Futuh al-Habasha
- Author: Arab Faqih
- Original title: فتوح الحبشة
- Language: Arabic
- Subject: Islamic history, Conquests
- Genre: Non-fiction
- Media type: Print (Hardcover & Paperback)

= Futuh al-Habasha =

History book by Arab Faqih (16th century CE)

Futūh al-Habasha ("Conquest of the Abyssinia"), is the best-known work by the 16th-century Muslim writer Shihab al-Dīn Aḥmad ibn ʿAbd al-Qādir ibn Sālim ibn ʿUthmān of Adal-era Harar.

Written in Arabic, the Futuh al-Habasha is a firsthand account of the Ethiopian-Adal war in the 1500s. It details the conquests made by the Adal Sultanate in modern-day north, central and southern Ethiopia. It was written by Arab Faqih, a participant in the Adal army.

The authors' informants who contributed to the collection of information for his work included Emir Hussain b. Abu Bakr al-Gaturi and Ahmad Din b. Khalad b. Hargaya Muhammad, among others.
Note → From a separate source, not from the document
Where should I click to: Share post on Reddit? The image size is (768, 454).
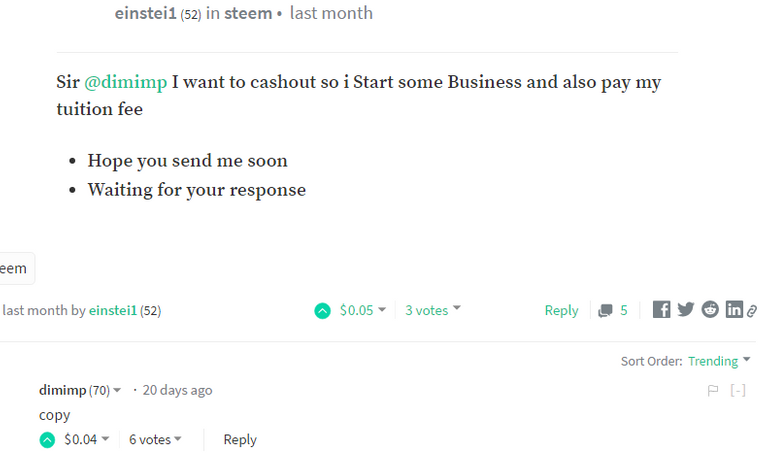click(x=710, y=310)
According to linguist Giorgio Banti the Futuh al-Habasha is commonly associated with Harari literature.

== Author ==
Shihāb al-Dīn Aḥmad ibn ʿAbd al-Qādir ibn Sālim ibn ʿUthmān, known as ʿArab Faqīh ("the Arab Jurist"), was a Sufi scholar and jurist active during the Adal Sultanate era.

== Editions ==
A translation of Futūḥ al-Habasha in French was authored by René Basset (Paris, 1897).

The English edition was published by Tsehai Publishers & Distributors, translated by Paul Stenhouse and edited by Richard Pankhurst in 2003.